Isiaka, at the launch of the ExxonMobil’s ‘2015 Energy Outlook Series’, in Abuja, disclosed that with the world’s population in excess of seven billion, energy demand will continue to increase as the standard of living improves, adding, “When the standard of living increases, the demand for energy will also increase.
He argued that oil will still sustain the global energy need for the next 100 years, adding that global demand for energy in the next 25 years would be led by countries outside of the Organisation for Economic Cooperation and Development, OECD.
According to him, the countries include Nigeria, China, and India, noting that supply glut in the oil sector will continue into the foreseeable future as supply outstrips demand in many countries.
He said: “The franking technology now avails us the opportunity to know it is there. Based on this and the amount of energy we use as at today and what we are projecting, what we use over 25 to 40 years, this tells us that we have 100 years of oil to support energy needs.
“Countries outside the Organisation for Economic Cooperation and Development (OECD), including China, India, and Nigeria, would lead global demand for energy in the next 25 years.”

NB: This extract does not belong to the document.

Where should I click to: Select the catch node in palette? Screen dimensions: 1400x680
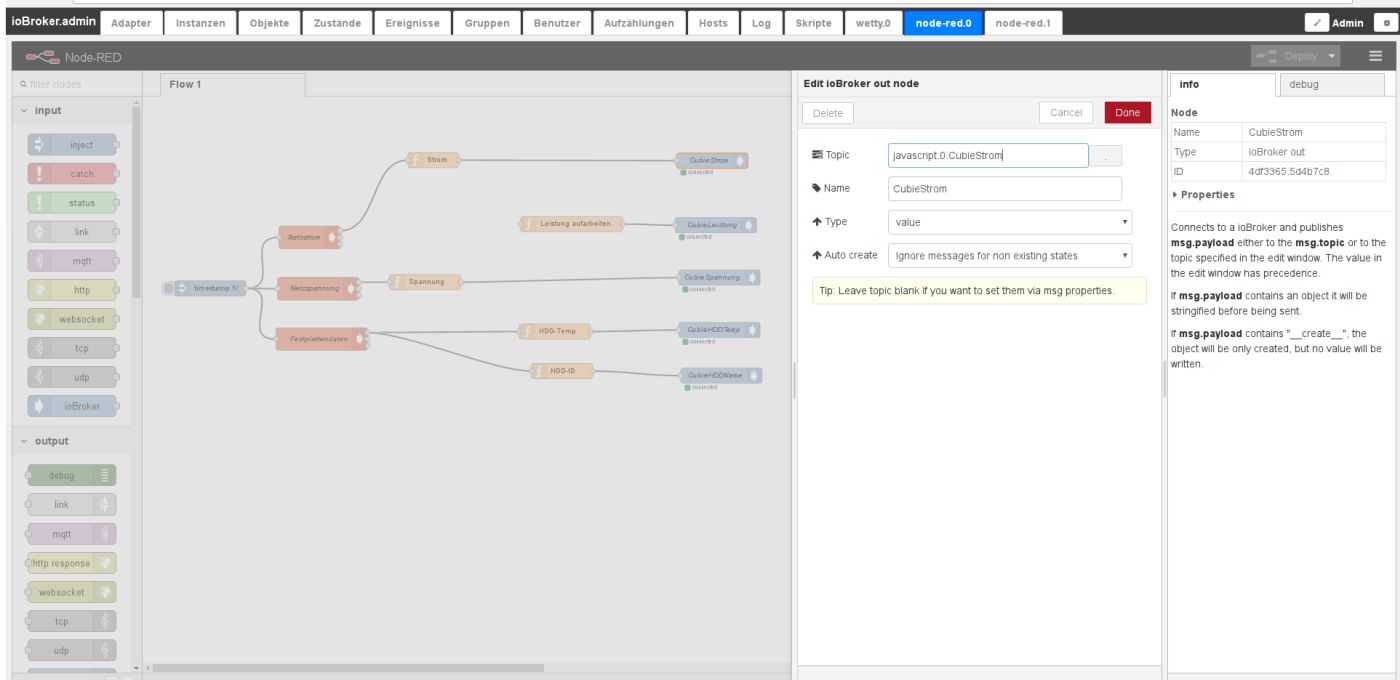pos(72,174)

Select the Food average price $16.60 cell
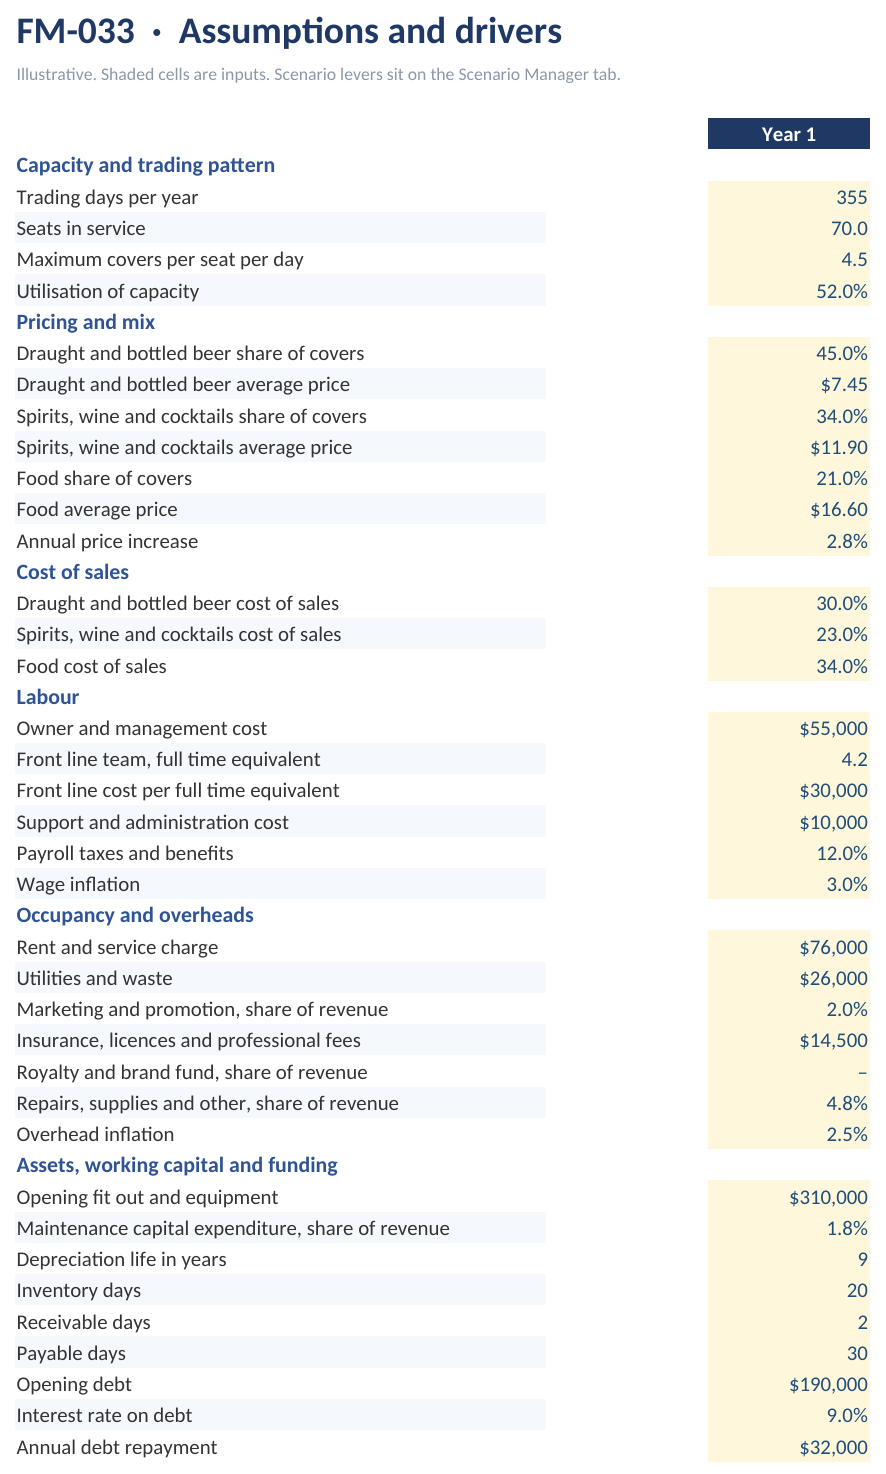[x=789, y=509]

Despite data showing that global reserves have risen to six trillion barrels, Isiaka said this would last for only a hundred years based on today’s energy consumption and projected future demands.
He noted that population increase, improved standard of living and growth in the middle class, especially in India, China and other key growth areas of the world, will continue to drive energy demands.
“Energy demand trends from 2010 to 2040 are expected to vary significantly around the world, as countries move along very different trajectories in terms of key demand drivers including population, demographics, economic growth and income levels,” he maintained
He pointed out however that most of the growth in energy demand would come from countries outside the OECD.
On the world’s oil reserve, he said: “In 1981, it was estimated to be below 2 trillion barrels, then slightly above 2 trillion barrels by 1990, and as of 2013, it was estimated to be six trillion barrels.
“It is not that the oil just got deposited there. It has been there for millions of years, but it is the advancement in technology that has now availed us the opportunity to know it is there and to be able to bring it to the tank.
“Ultimately, what you want is for the oil to go to the tank. And if you do not have the capacity to bring to the tank, then it is going to stay there forever.”